Comme l’écrit Jean Zin, c’est au niveau local que « l’on peut se donner les moyens d’une sortie progressive et civilisée du capitalisme ».
La relocalisation de l’économie passe par une redéfinition démocratique de nos besoins, dans un monde aux ressources définitivement limitées, et profondément « détruit » par notre choix d’une société productiviste et consumériste. Elle implique de faire des choix démocratiques concernant les produits, la réduction drastique et la gestion de nos déchets, elle questionne également la technique et de ce fait elle ne peut se concevoir sans donner le pouvoir aux citoyens de gérer leur cité par une autogestion généralisée.
Plus que par les barrières douanières et un repli protectionniste, la création de monnaies locales par des citoyens eux-mêmes, favorisent la relocalisation des produits locaux et les échanges de proximités. Ces expérimentations sont déjà fortement avancées dans plusieurs villes. .Dans l’exemple de Romans sur Isère, la création de la monnaie locale « La mesure » favorise la relocalisation en posant les questions de qui participe, pour quels produits, et du lieu de production et d’utilisation , le bassin de vie. »
Une production relocalisée sous forme d’entreprises locales autogérées financées par l’épargne collectée localement, ou sous la forme de coopératives municipales ou locales pourraient organiser la production et les échanges locaux (réparation, recyclage, ateliers…).
La dotation inconditionnelle d’autonomie, revenu donné à chacun sans condition tout au long de la vie, favoriserait cette relocalisation, surtout si elle est donnée en partie en droit d’usage ou en monnaies locales, et serait indispensable pour que la relocalisation profite à tous en permettant de se libérer de la centralité qu’occupe actuellement le travail salarié dans nos vies.
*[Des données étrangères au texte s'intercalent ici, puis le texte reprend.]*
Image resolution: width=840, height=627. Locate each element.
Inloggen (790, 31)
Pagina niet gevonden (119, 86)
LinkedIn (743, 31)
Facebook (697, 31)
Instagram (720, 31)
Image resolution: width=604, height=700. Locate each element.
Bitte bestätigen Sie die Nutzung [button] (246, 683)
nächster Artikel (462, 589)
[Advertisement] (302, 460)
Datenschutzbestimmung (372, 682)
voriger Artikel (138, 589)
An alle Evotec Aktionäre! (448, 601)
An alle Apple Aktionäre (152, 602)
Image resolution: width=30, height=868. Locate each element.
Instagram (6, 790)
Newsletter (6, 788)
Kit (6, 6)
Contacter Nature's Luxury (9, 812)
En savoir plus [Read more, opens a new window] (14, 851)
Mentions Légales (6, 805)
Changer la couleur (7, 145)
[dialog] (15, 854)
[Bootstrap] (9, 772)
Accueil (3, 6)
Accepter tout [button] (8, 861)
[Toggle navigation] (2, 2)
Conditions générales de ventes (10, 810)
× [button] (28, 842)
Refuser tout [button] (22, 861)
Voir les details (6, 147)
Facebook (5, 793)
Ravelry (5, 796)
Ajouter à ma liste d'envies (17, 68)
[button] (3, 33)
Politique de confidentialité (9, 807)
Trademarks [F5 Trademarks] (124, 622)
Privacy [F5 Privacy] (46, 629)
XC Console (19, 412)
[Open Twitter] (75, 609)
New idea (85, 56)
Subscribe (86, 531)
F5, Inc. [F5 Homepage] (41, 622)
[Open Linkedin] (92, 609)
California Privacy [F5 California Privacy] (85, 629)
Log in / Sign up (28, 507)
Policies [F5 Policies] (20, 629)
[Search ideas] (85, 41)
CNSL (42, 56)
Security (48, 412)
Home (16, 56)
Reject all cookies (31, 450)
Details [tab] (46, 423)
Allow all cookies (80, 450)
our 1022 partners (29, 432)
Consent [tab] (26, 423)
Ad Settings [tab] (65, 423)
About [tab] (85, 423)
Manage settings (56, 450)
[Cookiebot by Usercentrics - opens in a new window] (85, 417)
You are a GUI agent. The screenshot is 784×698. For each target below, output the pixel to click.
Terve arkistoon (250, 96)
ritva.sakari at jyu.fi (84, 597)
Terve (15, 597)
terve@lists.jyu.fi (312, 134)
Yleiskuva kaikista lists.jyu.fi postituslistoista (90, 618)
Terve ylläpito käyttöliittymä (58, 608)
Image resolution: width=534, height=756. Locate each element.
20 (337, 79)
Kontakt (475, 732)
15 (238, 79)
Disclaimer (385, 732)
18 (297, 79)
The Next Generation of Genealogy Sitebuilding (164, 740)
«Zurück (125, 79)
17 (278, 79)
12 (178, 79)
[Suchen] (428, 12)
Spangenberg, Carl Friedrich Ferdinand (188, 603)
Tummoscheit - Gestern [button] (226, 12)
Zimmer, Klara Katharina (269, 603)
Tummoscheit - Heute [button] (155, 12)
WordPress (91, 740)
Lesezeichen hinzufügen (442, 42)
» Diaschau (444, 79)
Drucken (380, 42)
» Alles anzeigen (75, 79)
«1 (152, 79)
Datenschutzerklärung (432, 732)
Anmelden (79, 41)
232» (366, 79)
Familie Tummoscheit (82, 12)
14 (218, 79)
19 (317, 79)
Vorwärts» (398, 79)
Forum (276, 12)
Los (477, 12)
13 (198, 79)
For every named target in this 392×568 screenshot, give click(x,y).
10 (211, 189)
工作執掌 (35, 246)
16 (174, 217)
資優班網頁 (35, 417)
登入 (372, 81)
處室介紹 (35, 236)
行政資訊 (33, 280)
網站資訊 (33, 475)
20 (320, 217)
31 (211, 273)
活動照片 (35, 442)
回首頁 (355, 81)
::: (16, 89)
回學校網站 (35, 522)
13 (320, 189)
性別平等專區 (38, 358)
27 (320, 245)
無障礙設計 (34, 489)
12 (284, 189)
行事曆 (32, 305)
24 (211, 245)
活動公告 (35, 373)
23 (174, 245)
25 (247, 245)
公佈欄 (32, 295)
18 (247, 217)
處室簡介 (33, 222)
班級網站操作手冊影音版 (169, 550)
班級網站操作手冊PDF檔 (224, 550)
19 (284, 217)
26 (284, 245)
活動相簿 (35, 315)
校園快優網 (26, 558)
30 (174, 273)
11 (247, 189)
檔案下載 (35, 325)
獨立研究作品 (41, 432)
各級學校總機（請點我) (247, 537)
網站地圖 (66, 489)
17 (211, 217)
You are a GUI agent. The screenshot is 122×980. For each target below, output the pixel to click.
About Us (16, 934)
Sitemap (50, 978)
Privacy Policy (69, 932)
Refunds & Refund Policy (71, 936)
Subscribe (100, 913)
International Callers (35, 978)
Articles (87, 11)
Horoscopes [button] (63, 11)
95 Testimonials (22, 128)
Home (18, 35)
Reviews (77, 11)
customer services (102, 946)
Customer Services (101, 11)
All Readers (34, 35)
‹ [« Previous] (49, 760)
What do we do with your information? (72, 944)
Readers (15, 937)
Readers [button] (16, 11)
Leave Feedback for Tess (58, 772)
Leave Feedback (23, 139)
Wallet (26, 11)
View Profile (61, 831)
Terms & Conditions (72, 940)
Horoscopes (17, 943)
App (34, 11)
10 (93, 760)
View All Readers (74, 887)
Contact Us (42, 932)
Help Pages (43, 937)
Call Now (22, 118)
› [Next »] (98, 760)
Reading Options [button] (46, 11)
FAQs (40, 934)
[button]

« Ce n’est pas un revenu destiné à la consommation passive de marchandises mais qui doit permettre travail autonome et production locale hors de la pression du marché » Jean Zin.
Cette relocalisation devrait se faire également en revalorisant les compétence locales et les savoirs faire traditionnels avant qu’ils ne soient totalement oubliés.
La relocalisation a besoin d’être clairement définie sous peine de recouvrir n’importe quelle idéologie, voire la plus réactionnaire.